Without waiting for a reply she switched on the light.
Ramon stood before her, his face pale, his eyes dark with pain. One arm was in a sling and the thick hair upon his forehead barely concealed a long strip of plaster.
“Nothing really serious, dear. I had a slight accident––run down by a motor-car, just after leaving the office. My head was cut and I was rather knocked out, so they took me to a hospital. I would have come before, but they would not allow me to leave. I knew that you would be anxious because of my delay in coming, but I feared to add to your apprehension by telephoning to you from the hospital.”
“But your arm––is it sprained?”
“Broken. I had a nasty crash––can’t imagine how it was that I didn’t see the car coming in time to avoid it. It was a big limousine with several men inside, all singing and shouting riotously, and the chauffeur, I think, must have been drunk, for he swerved the car directly across the road in my path. They never 26 stopped after they had bowled me over, and no one seemed to know where they went.”

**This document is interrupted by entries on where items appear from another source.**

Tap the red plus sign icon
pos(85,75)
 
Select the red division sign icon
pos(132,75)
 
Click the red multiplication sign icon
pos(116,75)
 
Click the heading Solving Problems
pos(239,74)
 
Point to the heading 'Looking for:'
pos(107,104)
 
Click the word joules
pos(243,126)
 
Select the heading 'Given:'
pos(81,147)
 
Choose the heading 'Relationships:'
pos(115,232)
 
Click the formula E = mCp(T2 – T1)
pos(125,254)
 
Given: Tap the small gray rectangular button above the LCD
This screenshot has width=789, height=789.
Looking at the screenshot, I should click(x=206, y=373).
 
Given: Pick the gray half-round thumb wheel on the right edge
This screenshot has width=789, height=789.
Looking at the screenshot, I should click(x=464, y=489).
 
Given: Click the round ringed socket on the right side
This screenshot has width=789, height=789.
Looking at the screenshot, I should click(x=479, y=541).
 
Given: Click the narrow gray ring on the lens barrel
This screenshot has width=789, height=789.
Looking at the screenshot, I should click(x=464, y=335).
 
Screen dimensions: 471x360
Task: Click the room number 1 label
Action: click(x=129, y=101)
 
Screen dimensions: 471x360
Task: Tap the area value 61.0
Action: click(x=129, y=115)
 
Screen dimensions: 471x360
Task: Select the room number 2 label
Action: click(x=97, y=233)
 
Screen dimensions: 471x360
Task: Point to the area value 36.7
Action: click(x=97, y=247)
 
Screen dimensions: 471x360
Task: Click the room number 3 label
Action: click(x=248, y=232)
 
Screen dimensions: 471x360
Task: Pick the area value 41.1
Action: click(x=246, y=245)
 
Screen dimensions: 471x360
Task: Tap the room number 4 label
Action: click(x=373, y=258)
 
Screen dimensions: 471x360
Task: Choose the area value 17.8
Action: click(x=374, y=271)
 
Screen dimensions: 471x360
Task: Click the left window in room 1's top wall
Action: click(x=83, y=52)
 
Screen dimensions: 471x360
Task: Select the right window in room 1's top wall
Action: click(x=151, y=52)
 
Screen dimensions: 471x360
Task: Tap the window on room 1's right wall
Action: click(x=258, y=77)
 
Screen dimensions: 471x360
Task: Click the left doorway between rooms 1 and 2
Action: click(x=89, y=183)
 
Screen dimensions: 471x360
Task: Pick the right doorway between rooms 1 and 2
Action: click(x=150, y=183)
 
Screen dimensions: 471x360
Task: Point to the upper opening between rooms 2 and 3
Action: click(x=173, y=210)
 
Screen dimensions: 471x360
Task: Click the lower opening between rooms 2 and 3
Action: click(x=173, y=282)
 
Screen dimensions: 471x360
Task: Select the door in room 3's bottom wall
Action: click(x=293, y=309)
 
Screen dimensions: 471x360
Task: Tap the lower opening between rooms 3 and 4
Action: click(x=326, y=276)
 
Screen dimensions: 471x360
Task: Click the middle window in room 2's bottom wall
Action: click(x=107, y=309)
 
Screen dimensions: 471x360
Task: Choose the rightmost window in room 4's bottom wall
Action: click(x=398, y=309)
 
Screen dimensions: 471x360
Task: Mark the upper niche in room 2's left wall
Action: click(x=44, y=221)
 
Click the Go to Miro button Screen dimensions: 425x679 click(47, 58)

“Then the police did not get their number?”
“No, but they will, of course. Not that I care, particularly; I’m lucky to have got off as lightly as I did. I might have been killed.”
“It was a miracle that you were not, Ramon. Do you know what I believe? I don’t think it was any accident, but a deliberate attempt to assassinate you; to keep you from coming to me.”
“What nonsense, dear! They were a wild, hilarious party, careless and irresponsible. Such accidents happen every day.”
“I am convinced that it was no accident. Ramon, I feel that I am to be the victim of a conspiracy; that you are the only human being who stands in the way of my being absolutely in the power of those who would defraud me and defame father’s name.”